(Element and text position data)

####

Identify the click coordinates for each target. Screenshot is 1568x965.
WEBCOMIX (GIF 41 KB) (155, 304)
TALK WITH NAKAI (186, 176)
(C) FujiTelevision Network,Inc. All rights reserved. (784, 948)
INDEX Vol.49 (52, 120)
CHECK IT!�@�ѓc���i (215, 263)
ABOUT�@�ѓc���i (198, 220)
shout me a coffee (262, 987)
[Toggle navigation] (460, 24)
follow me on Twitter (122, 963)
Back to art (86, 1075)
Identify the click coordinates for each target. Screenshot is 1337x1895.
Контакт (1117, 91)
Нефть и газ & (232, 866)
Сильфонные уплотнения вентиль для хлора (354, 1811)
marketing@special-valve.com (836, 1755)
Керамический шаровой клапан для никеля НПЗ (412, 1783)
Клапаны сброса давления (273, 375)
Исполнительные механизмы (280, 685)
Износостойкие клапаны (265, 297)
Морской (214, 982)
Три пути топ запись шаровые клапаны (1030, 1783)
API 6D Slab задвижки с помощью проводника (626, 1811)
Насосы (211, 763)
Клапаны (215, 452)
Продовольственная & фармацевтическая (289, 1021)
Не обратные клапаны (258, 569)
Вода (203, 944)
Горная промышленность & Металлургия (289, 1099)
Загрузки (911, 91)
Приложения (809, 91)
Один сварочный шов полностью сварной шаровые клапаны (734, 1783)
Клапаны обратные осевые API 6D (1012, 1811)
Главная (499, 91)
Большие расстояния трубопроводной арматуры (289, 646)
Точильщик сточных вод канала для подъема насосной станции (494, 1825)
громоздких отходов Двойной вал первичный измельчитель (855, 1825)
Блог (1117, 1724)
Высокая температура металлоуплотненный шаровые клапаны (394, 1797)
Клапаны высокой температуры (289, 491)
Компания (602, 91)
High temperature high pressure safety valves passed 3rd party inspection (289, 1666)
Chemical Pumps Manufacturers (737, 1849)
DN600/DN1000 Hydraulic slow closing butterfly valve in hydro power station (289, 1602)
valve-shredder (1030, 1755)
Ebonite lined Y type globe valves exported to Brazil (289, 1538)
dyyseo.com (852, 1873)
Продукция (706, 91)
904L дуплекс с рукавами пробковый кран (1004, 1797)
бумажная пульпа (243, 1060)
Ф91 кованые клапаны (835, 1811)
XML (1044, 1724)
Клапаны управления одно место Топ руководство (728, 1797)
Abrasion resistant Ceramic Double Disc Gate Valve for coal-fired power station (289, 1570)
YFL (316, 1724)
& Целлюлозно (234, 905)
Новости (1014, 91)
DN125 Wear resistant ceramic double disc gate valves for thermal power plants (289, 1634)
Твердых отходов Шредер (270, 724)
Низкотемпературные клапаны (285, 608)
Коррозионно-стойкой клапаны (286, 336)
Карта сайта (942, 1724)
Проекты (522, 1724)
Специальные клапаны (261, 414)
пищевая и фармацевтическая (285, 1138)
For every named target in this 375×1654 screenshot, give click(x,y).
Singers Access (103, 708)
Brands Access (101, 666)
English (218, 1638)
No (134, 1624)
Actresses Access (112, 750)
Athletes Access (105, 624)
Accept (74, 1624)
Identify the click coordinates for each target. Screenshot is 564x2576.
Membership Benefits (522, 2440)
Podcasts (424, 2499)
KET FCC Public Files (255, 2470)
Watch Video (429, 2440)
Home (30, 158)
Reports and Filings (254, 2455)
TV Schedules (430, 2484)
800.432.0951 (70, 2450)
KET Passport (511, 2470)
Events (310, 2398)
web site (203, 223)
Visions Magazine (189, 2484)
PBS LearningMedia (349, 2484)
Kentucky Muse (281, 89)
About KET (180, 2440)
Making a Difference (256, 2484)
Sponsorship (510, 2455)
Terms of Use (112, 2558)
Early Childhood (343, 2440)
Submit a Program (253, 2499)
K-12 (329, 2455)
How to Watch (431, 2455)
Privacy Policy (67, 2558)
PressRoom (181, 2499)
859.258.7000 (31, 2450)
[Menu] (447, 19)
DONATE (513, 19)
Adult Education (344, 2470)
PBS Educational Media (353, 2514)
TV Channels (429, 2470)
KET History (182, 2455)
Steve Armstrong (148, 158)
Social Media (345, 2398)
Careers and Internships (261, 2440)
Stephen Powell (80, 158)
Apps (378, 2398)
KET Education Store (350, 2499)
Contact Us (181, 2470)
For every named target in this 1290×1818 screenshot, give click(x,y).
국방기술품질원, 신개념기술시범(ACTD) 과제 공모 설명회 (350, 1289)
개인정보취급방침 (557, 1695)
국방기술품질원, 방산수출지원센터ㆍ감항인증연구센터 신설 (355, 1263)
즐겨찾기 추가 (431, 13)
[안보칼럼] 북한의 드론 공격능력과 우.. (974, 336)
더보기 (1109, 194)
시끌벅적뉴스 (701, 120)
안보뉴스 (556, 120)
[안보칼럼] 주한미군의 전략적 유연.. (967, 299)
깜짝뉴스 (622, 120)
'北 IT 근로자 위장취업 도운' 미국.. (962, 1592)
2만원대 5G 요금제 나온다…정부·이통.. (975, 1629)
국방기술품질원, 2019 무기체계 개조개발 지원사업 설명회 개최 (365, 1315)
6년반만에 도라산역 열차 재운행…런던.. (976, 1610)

####

Please set out all the rows above as a numbered list, leaving out any blank lines.

1. Identify the click coordinates for each target. Screenshot is 1568x965.
2. WEBCOMIX (GIF 41 KB) (155, 304)
3. TALK WITH NAKAI (186, 176)
4. (C) FujiTelevision Network,Inc. All rights reserved. (784, 948)
5. INDEX Vol.49 (52, 120)
6. CHECK IT!�@�ѓc���i (215, 263)
7. ABOUT�@�ѓc���i (198, 220)
8. shout me a coffee (262, 987)
9. [Toggle navigation] (460, 24)
10. follow me on Twitter (122, 963)
11. Back to art (86, 1075)
12. Identify the click coordinates for each target. Screenshot is 1337x1895.
13. Контакт (1117, 91)
14. Нефть и газ & (232, 866)
15. Сильфонные уплотнения вентиль для хлора (354, 1811)
16. marketing@special-valve.com (836, 1755)
17. Керамический шаровой клапан для никеля НПЗ (412, 1783)
18. Клапаны сброса давления (273, 375)
19. Исполнительные механизмы (280, 685)
20. Износостойкие клапаны (265, 297)
21. Морской (214, 982)
22. Три пути топ запись шаровые клапаны (1030, 1783)
23. API 6D Slab задвижки с помощью проводника (626, 1811)
24. Насосы (211, 763)
25. Клапаны (215, 452)
26. Продовольственная & фармацевтическая (289, 1021)
27. Не обратные клапаны (258, 569)
28. Вода (203, 944)
29. Горная промышленность & Металлургия (289, 1099)
30. Загрузки (911, 91)
31. Приложения (809, 91)
32. Один сварочный шов полностью сварной шаровые клапаны (734, 1783)
33. Клапаны обратные осевые API 6D (1012, 1811)
34. Главная (499, 91)
35. Большие расстояния трубопроводной арматуры (289, 646)
36. Точильщик сточных вод канала для подъема насосной станции (494, 1825)
37. громоздких отходов Двойной вал первичный измельчитель (855, 1825)
38. Блог (1117, 1724)
39. Высокая температура металлоуплотненный шаровые клапаны (394, 1797)
40. Клапаны высокой температуры (289, 491)
41. Компания (602, 91)
42. High temperature high pressure safety valves passed 3rd party inspection (289, 1666)
43. Chemical Pumps Manufacturers (737, 1849)
44. DN600/DN1000 Hydraulic slow closing butterfly valve in hydro power station (289, 1602)
45. valve-shredder (1030, 1755)
46. Ebonite lined Y type globe valves exported to Brazil (289, 1538)
47. dyyseo.com (852, 1873)
48. Продукция (706, 91)
49. 904L дуплекс с рукавами пробковый кран (1004, 1797)
50. бумажная пульпа (243, 1060)
51. Ф91 кованые клапаны (835, 1811)
52. XML (1044, 1724)
53. Клапаны управления одно место Топ руководство (728, 1797)
54. Abrasion resistant Ceramic Double Disc Gate Valve for coal-fired power station (289, 1570)
55. YFL (316, 1724)
56. & Целлюлозно (234, 905)
57. Новости (1014, 91)
58. DN125 Wear resistant ceramic double disc gate valves for thermal power plants (289, 1634)
59. Твердых отходов Шредер (270, 724)
60. Низкотемпературные клапаны (285, 608)
61. Коррозионно-стойкой клапаны (286, 336)
62. Карта сайта (942, 1724)
63. Проекты (522, 1724)
64. Специальные клапаны (261, 414)
65. пищевая и фармацевтическая (285, 1138)
66. For every named target in this 375×1654 screenshot, give click(x,y).
67. Singers Access (103, 708)
68. Brands Access (101, 666)
69. English (218, 1638)
70. No (134, 1624)
71. Actresses Access (112, 750)
72. Athletes Access (105, 624)
73. Accept (74, 1624)
74. Identify the click coordinates for each target. Screenshot is 564x2576.
75. Membership Benefits (522, 2440)
76. Podcasts (424, 2499)
77. KET FCC Public Files (255, 2470)
78. Watch Video (429, 2440)
79. Home (30, 158)
80. Reports and Filings (254, 2455)
81. TV Schedules (430, 2484)
82. 800.432.0951 (70, 2450)
83. KET Passport (511, 2470)
84. Events (310, 2398)
85. web site (203, 223)
86. Visions Magazine (189, 2484)
87. PBS LearningMedia (349, 2484)
88. Kentucky Muse (281, 89)
89. About KET (180, 2440)
90. Making a Difference (256, 2484)
91. Sponsorship (510, 2455)
92. Terms of Use (112, 2558)
93. Early Childhood (343, 2440)
94. Submit a Program (253, 2499)
95. K-12 (329, 2455)
96. How to Watch (431, 2455)
97. Privacy Policy (67, 2558)
98. PressRoom (181, 2499)
99. 859.258.7000 (31, 2450)
100. [Menu] (447, 19)
101. DONATE (513, 19)
102. Adult Education (344, 2470)
103. PBS Educational Media (353, 2514)
104. TV Channels (429, 2470)
105. KET History (182, 2455)
106. Steve Armstrong (148, 158)
107. Social Media (345, 2398)
108. Careers and Internships (261, 2440)
109. Stephen Powell (80, 158)
110. Apps (378, 2398)
111. KET Education Store (350, 2499)
112. Contact Us (181, 2470)
113. For every named target in this 1290×1818 screenshot, give click(x,y).
114. 국방기술품질원, 신개념기술시범(ACTD) 과제 공모 설명회 (350, 1289)
115. 개인정보취급방침 (557, 1695)
116. 국방기술품질원, 방산수출지원센터ㆍ감항인증연구센터 신설 (355, 1263)
117. 즐겨찾기 추가 (431, 13)
118. [안보칼럼] 북한의 드론 공격능력과 우.. (974, 336)
119. 더보기 (1109, 194)
120. 시끌벅적뉴스 (701, 120)
121. 안보뉴스 (556, 120)
122. [안보칼럼] 주한미군의 전략적 유연.. (967, 299)
123. 깜짝뉴스 (622, 120)
124. '北 IT 근로자 위장취업 도운' 미국.. (962, 1592)
125. 2만원대 5G 요금제 나온다…정부·이통.. (975, 1629)
126. 국방기술품질원, 2019 무기체계 개조개발 지원사업 설명회 개최 (365, 1315)
127. 6년반만에 도라산역 열차 재운행…런던.. (976, 1610)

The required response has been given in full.